Two new documents were issued in December 2017 by the EU’s Article 29 Data Protection Working Party explaining how to interpret and apply the provisions of the General Data Protection Regulation on the consent that must be obtained from data subjects and the information that must be provided to data subjects for processing their data. The Guidelines on Consent under Regulation 2016/679 and the Guidelines on Transparency under Regulation 2016/679 demonstrate that the era of lengthy, fine-print terms and conditions is over. Data controllers will achieve better compliance with the GDPR by using brief and easily understood FAQ and notices.

This follows first from an increasingly restrictive understanding of the notion that consent must be freely given. Obviously consent is not free if it must be given to enter into an agreement, e.g. if a mobile app for photo editing requires users to activate their GPS localisation. The Guidelines on Consent point to another instance excluding voluntary consent: “bundling” consent to processing for several different purposes in a single statement. This would be the case for example if a service provider not does ask separately for consent to transmit marketing information and to provide access to the user’s data to corporate affiliates.

Second, there is growing pressure to make consent more specific—or as the guidelines say, “granular.” It is prohibited not only to obtain a single consent with respect to several processing purposes, as indicated above, but also to obtain one consent for a single but overly broad purpose. Even if the contractor is unsure how exactly it will process the data, proposing vaguely worded consent is not the right way to go. It would be safer to obtain consent that is narrower but clearly defined, and possibly add further consent to that in the future, than request broadly worded consent, just in case, using vague terms, which can lead to “function creep.”

Third, the GDPR requires the data subject to provide “informed” consent. But it’s not enough for data subjects just to realise they are consenting as they do so. Nor is it sufficient to meet this requirement that the data subject’s statement is not defective because of “a state excluding conscious choice,” as the Polish Civil Code puts it. The concepts used in EU regulations should not be equated with those used in national law. The Guidelines on Consent indicate that informed consent is given when the data subject has been informed in advance of the data controller’s identity, the type of data to be collected and used, and the purposes for which consent is sought, and in particular for decisions based solely on automated processing such as profiling. Data subjects must also be informed that even if they consent to processing of their data, they have a right to withdraw consent at any time.
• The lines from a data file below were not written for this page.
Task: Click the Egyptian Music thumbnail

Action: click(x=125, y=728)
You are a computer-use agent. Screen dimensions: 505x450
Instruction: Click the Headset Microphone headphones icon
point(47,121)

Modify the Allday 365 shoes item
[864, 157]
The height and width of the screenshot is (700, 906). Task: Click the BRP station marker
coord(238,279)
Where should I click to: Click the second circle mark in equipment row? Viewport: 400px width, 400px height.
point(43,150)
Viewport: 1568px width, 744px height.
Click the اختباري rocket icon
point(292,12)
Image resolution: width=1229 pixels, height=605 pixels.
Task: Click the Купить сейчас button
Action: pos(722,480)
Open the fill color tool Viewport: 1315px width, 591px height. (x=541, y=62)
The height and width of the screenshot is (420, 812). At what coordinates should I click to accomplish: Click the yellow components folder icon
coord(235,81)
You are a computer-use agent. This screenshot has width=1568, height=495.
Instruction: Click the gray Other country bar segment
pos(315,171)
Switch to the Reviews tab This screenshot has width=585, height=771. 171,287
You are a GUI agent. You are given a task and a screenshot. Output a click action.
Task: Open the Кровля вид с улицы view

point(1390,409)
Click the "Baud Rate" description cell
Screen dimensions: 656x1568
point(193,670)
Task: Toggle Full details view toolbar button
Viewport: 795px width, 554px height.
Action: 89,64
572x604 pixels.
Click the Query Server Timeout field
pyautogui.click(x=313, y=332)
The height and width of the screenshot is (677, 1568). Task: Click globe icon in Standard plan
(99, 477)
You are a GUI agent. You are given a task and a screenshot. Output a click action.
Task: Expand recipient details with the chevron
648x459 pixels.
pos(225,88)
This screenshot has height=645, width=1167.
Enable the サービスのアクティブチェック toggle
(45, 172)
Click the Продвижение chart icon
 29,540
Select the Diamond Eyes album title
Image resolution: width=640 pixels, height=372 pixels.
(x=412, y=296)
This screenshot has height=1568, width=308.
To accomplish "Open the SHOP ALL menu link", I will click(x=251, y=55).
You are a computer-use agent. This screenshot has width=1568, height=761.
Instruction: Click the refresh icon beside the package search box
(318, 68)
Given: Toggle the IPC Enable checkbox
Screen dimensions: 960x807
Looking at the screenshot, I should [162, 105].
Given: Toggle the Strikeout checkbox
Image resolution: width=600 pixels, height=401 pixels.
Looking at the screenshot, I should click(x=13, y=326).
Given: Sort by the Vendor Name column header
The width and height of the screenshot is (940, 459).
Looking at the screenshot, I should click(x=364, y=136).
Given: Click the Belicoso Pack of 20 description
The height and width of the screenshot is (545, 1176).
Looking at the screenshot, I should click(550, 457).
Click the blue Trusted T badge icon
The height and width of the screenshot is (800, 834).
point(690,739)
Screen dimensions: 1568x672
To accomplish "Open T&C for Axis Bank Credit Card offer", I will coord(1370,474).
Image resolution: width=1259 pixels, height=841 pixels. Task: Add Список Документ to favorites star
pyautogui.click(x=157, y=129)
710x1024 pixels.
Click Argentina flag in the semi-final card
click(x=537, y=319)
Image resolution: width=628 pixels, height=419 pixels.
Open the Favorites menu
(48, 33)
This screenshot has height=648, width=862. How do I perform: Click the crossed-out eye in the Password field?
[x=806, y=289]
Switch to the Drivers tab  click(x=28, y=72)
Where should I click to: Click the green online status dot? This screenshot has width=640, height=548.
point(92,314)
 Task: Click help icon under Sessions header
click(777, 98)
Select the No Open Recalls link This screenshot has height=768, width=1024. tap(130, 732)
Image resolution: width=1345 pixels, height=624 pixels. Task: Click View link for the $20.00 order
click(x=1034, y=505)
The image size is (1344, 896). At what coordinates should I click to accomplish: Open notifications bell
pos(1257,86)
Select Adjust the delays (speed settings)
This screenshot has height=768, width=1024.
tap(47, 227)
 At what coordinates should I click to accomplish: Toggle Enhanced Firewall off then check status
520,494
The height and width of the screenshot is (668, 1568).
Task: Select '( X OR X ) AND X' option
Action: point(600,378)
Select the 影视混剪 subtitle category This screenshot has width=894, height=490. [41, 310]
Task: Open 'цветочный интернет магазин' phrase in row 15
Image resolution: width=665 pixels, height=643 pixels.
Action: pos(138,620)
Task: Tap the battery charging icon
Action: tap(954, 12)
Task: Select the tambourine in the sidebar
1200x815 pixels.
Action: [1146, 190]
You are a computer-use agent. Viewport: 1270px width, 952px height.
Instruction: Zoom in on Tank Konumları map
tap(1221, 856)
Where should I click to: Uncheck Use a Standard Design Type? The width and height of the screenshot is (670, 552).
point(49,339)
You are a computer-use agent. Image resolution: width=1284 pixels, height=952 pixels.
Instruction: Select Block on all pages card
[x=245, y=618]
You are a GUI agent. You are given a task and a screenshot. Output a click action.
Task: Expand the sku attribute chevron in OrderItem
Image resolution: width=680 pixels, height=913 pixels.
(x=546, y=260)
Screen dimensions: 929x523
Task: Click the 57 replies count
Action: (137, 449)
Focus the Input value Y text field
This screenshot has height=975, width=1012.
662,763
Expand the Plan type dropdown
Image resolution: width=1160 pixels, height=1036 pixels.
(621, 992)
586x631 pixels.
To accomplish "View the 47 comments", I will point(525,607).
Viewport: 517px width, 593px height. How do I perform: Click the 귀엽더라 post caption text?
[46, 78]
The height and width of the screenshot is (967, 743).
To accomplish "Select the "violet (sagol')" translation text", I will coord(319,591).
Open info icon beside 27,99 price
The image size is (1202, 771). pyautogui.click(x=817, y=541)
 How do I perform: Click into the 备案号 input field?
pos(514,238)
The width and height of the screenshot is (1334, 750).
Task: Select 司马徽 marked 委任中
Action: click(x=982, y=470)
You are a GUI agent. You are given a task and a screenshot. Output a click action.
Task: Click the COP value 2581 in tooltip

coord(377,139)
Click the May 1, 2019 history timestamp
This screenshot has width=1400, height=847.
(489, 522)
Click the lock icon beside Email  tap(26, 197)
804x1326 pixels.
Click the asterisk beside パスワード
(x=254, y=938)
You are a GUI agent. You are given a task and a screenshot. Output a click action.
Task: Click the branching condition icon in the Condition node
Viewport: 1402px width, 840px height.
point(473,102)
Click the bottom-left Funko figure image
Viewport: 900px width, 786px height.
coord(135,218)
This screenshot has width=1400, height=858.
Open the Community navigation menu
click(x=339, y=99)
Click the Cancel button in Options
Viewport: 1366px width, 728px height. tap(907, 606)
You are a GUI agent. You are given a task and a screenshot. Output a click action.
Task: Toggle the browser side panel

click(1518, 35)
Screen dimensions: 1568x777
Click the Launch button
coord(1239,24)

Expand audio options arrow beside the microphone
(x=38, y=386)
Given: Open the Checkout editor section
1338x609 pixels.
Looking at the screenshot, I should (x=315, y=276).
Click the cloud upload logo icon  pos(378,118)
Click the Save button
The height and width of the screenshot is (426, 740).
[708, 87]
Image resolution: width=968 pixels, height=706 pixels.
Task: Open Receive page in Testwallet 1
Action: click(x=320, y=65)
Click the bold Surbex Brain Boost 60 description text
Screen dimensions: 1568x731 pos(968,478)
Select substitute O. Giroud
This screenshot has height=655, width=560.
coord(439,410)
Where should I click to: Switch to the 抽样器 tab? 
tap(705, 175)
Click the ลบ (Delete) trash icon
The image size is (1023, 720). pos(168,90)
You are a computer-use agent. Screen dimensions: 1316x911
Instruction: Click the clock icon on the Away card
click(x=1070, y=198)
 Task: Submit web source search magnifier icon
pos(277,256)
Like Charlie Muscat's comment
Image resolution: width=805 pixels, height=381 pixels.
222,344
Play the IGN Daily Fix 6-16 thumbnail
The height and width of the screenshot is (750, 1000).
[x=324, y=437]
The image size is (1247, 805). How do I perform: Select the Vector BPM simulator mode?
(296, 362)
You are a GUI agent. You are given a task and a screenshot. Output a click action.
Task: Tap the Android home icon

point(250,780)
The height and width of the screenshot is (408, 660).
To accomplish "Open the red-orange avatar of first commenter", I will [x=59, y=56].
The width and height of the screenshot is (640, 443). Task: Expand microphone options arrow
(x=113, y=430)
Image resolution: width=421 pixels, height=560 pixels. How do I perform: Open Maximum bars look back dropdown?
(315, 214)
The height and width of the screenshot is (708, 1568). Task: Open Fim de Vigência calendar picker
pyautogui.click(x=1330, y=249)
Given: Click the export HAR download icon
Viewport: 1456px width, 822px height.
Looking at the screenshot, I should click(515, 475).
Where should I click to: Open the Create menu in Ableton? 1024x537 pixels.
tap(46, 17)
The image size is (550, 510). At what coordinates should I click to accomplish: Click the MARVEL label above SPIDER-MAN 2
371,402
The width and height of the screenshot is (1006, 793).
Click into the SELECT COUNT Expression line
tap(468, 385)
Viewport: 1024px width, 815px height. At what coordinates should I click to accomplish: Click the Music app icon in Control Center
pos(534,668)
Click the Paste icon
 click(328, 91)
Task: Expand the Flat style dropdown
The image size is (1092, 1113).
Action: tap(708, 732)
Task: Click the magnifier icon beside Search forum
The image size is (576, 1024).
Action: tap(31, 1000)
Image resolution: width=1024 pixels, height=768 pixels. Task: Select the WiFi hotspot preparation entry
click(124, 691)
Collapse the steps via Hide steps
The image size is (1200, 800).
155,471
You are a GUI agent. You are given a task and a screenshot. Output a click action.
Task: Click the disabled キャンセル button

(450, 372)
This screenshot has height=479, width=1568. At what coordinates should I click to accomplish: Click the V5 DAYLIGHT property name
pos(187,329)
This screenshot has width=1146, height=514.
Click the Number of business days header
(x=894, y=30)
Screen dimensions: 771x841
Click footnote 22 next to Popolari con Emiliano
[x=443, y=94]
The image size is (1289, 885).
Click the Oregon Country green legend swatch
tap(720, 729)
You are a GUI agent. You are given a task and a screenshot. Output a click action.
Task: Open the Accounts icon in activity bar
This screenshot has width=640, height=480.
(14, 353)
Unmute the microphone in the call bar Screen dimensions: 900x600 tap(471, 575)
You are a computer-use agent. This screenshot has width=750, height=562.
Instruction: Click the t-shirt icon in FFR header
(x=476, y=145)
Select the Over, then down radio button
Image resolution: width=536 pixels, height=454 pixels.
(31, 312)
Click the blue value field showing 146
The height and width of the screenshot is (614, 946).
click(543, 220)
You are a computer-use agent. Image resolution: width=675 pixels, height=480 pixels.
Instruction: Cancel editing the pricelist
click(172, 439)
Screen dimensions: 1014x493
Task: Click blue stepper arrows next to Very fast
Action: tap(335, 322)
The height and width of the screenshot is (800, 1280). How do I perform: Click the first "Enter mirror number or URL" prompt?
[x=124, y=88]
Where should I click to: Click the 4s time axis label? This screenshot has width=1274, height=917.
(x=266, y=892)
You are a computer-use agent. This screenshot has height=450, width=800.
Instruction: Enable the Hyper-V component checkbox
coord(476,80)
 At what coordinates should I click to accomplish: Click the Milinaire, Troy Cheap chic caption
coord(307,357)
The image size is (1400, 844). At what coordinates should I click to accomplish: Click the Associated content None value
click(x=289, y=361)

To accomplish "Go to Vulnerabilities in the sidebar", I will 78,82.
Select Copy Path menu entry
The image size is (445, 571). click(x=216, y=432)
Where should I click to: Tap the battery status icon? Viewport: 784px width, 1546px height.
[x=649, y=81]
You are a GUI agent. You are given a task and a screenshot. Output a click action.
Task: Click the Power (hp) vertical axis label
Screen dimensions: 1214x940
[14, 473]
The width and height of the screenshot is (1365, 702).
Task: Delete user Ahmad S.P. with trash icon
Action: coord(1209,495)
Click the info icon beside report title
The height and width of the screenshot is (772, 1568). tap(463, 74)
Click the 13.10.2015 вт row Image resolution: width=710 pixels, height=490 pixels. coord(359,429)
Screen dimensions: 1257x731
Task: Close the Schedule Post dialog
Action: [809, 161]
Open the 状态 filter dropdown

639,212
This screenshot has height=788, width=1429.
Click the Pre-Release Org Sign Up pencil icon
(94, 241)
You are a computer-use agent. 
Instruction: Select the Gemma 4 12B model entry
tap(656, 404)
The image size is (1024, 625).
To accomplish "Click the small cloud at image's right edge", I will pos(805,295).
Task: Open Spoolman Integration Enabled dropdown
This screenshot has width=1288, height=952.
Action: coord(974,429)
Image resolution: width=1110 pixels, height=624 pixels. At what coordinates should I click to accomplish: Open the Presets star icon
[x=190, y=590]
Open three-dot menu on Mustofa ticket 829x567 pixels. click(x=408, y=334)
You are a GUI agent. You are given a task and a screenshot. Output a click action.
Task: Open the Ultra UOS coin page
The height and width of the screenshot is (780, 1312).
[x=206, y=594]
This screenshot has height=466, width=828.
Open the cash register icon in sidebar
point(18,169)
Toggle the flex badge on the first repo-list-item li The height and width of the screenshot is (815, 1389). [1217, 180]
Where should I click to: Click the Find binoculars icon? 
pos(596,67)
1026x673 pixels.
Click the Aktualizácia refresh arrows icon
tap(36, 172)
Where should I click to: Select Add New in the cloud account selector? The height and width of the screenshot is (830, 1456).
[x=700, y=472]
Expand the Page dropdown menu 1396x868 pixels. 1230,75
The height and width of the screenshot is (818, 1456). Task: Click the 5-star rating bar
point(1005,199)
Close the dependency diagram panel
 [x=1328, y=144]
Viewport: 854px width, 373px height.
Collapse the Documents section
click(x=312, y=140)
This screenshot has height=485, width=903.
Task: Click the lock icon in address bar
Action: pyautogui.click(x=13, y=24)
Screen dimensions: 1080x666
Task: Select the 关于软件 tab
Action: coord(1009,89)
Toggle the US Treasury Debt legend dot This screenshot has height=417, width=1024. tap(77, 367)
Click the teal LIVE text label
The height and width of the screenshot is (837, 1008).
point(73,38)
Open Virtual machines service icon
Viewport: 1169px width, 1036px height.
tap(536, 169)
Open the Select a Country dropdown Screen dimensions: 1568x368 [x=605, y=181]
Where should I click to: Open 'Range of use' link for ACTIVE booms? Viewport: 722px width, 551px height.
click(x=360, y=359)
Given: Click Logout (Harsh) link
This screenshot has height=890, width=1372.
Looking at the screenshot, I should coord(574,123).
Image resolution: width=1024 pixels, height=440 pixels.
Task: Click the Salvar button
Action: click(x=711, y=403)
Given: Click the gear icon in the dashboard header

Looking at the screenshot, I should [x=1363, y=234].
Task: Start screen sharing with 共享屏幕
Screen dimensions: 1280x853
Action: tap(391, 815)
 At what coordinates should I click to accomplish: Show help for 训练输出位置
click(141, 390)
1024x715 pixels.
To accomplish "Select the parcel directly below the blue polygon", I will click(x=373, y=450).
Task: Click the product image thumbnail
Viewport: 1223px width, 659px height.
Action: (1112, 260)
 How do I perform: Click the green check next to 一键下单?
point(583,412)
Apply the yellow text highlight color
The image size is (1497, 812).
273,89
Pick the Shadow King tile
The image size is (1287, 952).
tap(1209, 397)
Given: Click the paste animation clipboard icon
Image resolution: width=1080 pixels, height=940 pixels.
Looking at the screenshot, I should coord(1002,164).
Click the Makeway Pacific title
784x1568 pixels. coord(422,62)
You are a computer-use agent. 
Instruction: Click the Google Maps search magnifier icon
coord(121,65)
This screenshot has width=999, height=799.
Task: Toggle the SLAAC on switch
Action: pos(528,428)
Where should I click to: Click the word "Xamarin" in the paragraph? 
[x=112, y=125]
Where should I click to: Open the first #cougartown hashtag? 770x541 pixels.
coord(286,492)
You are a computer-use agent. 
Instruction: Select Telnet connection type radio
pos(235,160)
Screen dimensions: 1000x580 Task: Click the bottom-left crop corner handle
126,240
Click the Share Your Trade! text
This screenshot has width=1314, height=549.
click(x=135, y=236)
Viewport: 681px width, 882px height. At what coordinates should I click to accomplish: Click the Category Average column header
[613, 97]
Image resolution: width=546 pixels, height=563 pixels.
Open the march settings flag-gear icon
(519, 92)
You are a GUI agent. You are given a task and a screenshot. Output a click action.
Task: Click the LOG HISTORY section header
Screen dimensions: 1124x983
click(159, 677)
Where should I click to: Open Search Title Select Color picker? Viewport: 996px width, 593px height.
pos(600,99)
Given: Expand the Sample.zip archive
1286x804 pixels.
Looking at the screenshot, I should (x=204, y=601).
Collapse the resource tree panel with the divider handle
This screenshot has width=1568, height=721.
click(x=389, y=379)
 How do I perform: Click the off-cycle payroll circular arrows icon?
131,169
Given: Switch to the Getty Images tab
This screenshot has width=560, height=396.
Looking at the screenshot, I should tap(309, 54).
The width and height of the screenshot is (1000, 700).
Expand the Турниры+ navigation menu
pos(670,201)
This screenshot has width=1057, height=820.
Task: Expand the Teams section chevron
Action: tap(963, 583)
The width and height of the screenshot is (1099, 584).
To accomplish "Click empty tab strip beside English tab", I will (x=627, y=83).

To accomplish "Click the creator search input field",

The Guidelines on Consent also stress that the information must be provided in clear and plain language: “Controllers cannot use long illegible privacy policies or statements full of legal jargon,” and information essential for making informed decisions “may not be hidden in general terms and conditions.”

While the Guidelines on Consent point to a number of restrictions, the Guidelines on Transparency suggest how to adjust to these restrictions. At the same time, however, they give their blessing for example to “push” notices, presented to users “just in time”—“in an ad hoc manner, as and when it is most relevant for the data subject to read.” For example, a notice about access to geolocation data might appear when a user wants to tag a photo with the name of the city where the photo is taken. As the guidelines explain, this “helps to spread the provision of information into easily digestible chunks and reduces the reliance on a single privacy statement/notice containing information that is difficult to understand out of context.” After all, it is hard to understand all the rules for using an app before actually using the app.

Moreover, the Guidelines on Consent provide that the customer’s response to notices, e.g. acknowledging that the user has reviewed information or consenting to processing of the user’s data, can be expressed in numerous ways not requiring any signature or even ticking any special boxes. Thus data controllers have leeway “to develop a consent flow that suits their organisation.” For example: “Swiping on a screen, waving in front of a smart camera, turning a smartphone around clockwise, or in a figure eight motion may be options to indicate agreement, as long as clear information is provided, and it is clear that the motion in question signifies agreement to a specific request.” Conversely, scrolling down or swiping through large blocks of text will not satisfy the requirement of consent through a clear and affirmative action.

This all means that replacing a single set of terms and conditions displayed prior to conclusion of a contract with shorter ad hoc notices to customers over the course of contract performance will not only become a permissible solution in the EU, but will be the preferred solution at least with respect to personal data. It is safe to say that companies can shred their existing terms and conditions and privacy policies and instead consider the particular stages of customer service where the user should be given specific notices.